When generating notice/RDF, the ted-rdf-mapping-eforms repository map N source schemas to a single target ontology (v4.0), resulting in N individual mappings. With each update to the ontology, all N mappings must also be updated, adding complexity and cost.
By introducing an intermediate model as a pivot, we can simplify ontology upgrades. The concept is to map the N source schemas to the pivot, and then map the pivot to RDF. This reduces the number of mappings to maintain during Ontology upgrades to one.
One approach for this pivot model is to use an in-memory relational database (RDB), where the XML data is mapped to relational tables. RDF can then be produced from the relational schema using a mapping language such as R2RML.
This method will enhance performance and clarity in the mapping process.
- Initialization
- Set up an in-memory relational database, prepopulating it with tables that contain controlled vocabularies.
- Populating Data
- Traverse the XML data to fill the corresponding database tables.
- Converting XML into relational tables is a well-known problem, and tools exist to automate this process, often utilizing XSD files. Ideally, a declarative language should be used for this translation.
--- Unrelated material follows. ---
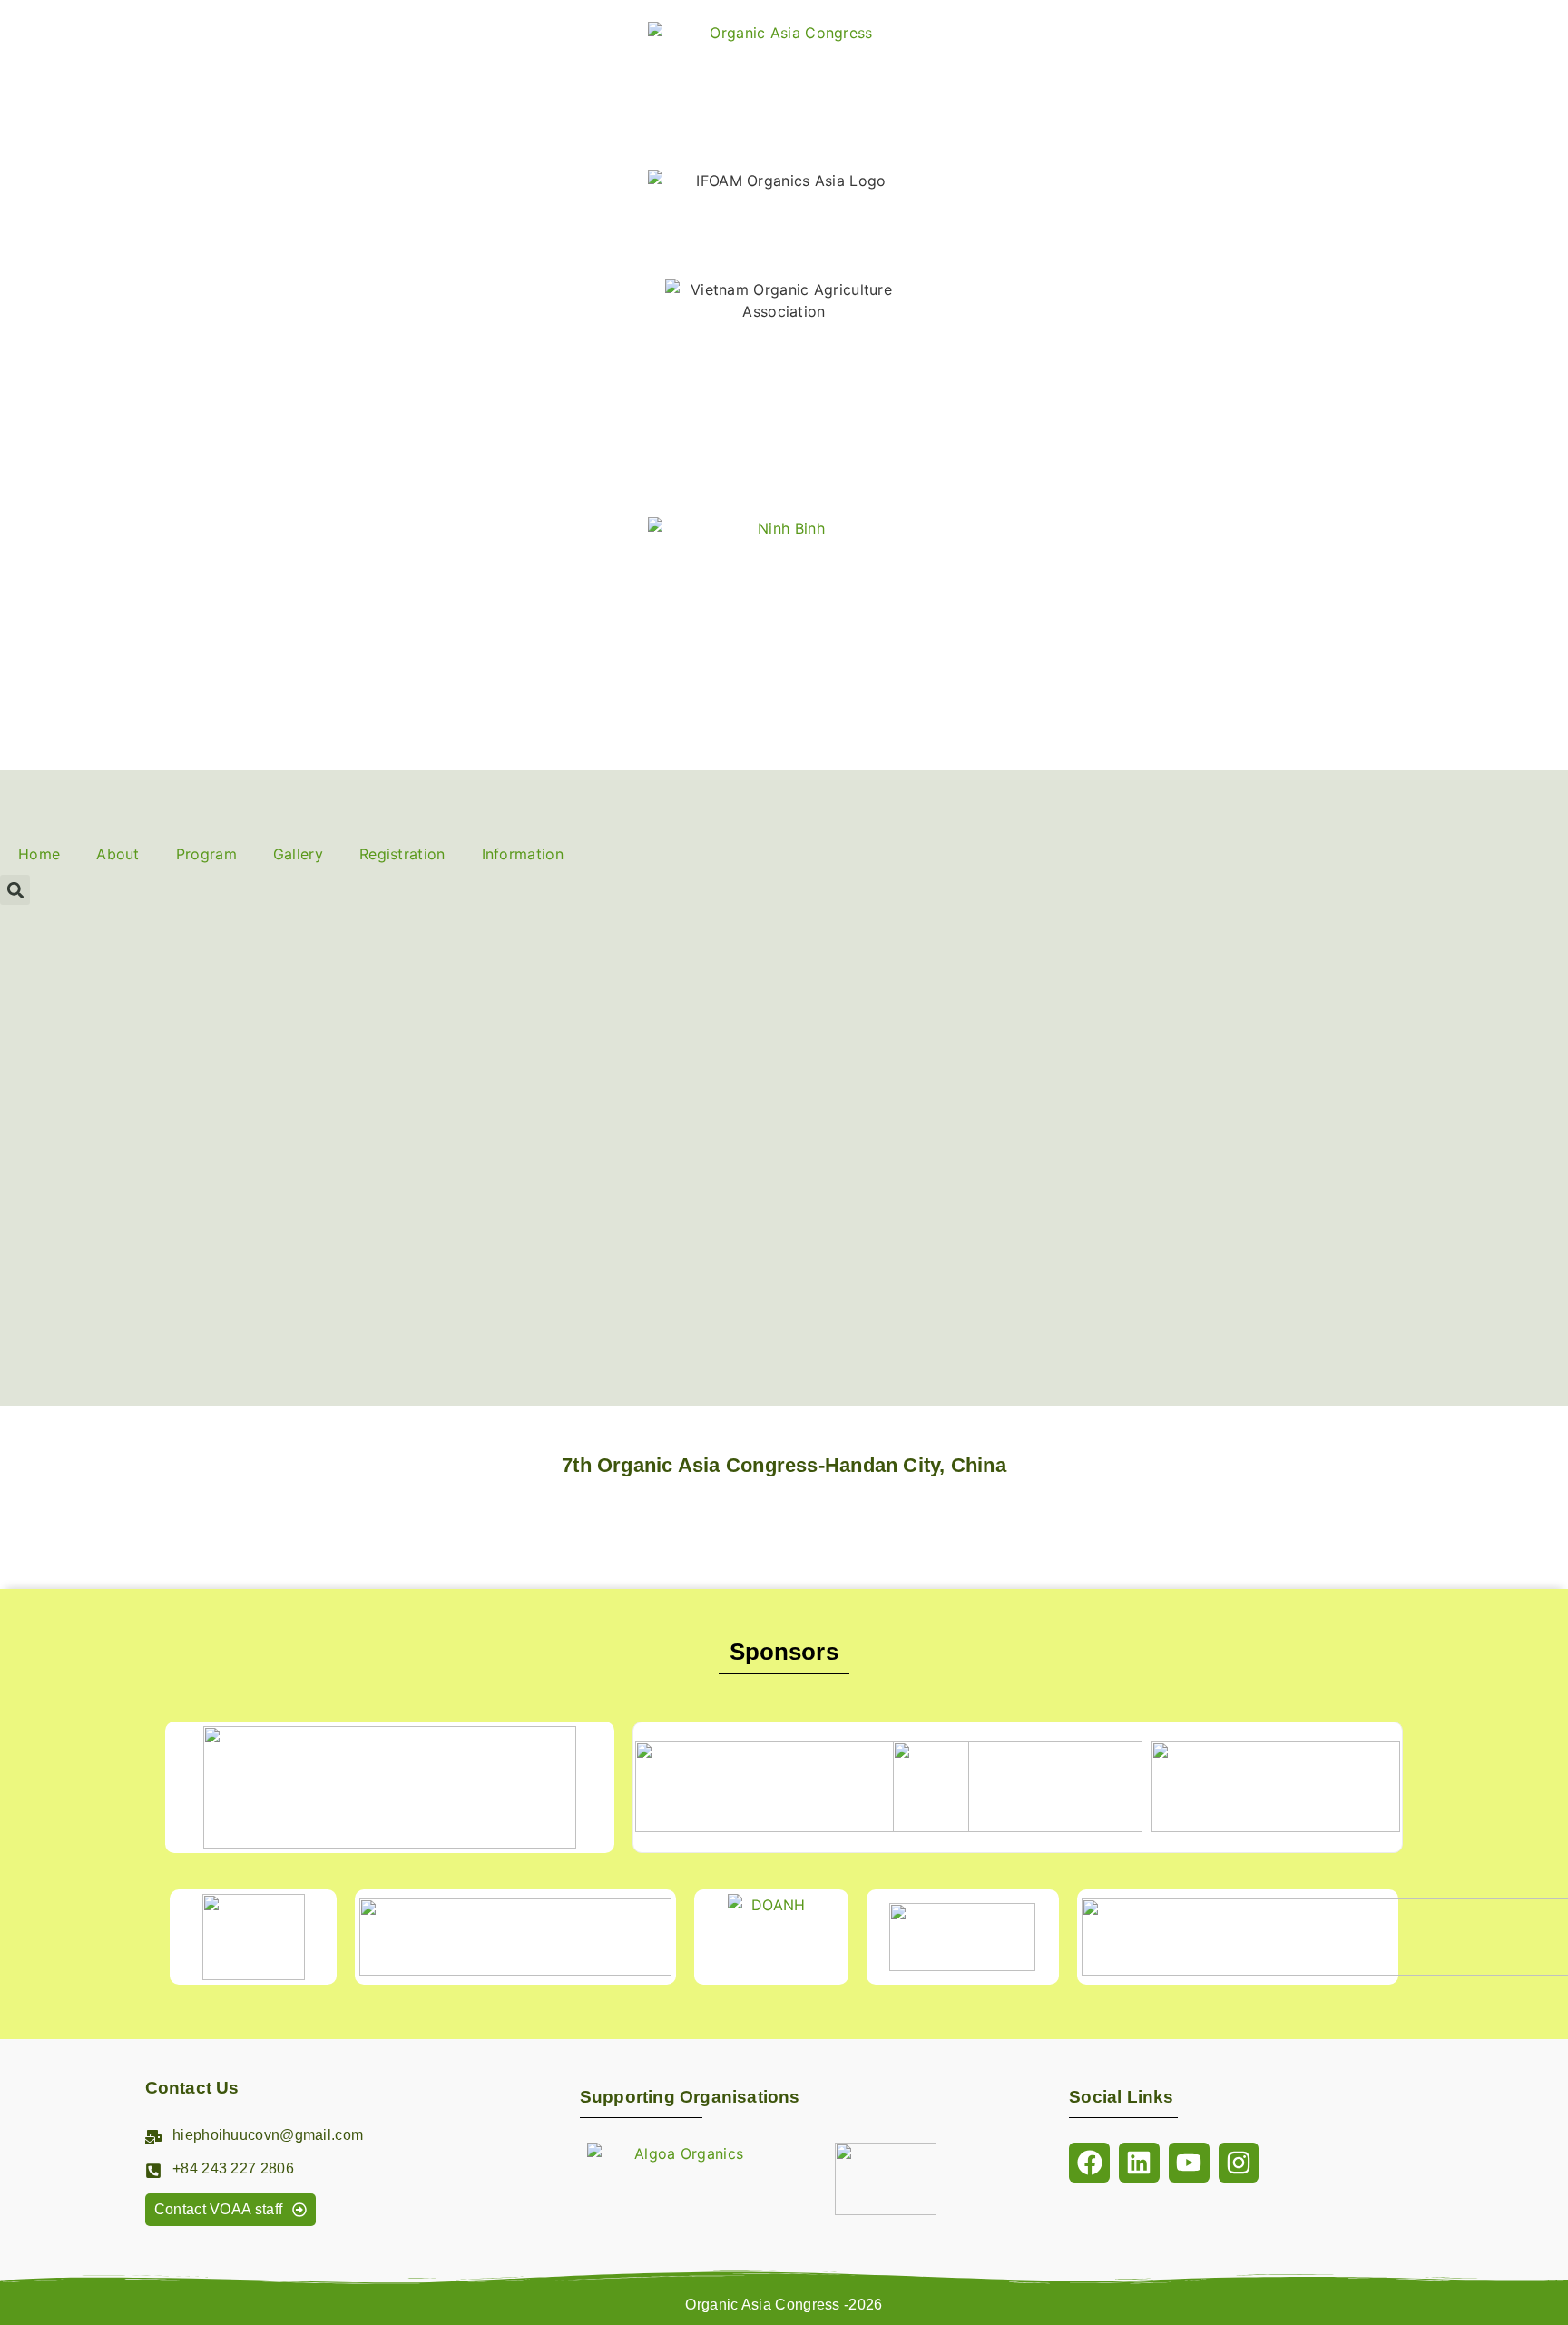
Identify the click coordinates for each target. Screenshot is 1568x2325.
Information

- Traverse the XML data to fill the corresponding database tables.
- Mapping to RDF
- Convert the populated relational tables into RDF triples. O(n)
- During development, tools like Ontop can be used to execute SPARQL queries directly against the relational database.
- While I haven't used the latest version of R2RML, my previous experience with D2RQ yielded excellent results.
- Convert the populated relational tables into RDF triples. O(n)
- Lower Migration Costs: When updating to a new ontology version, only the R2RML mapping needs to be modified, rather than N individual mappings.
- Built-in Data Integrity: Database constraints, such as foreign keys tied to controlled vocabularies, help ensure data integrity during the transformation process.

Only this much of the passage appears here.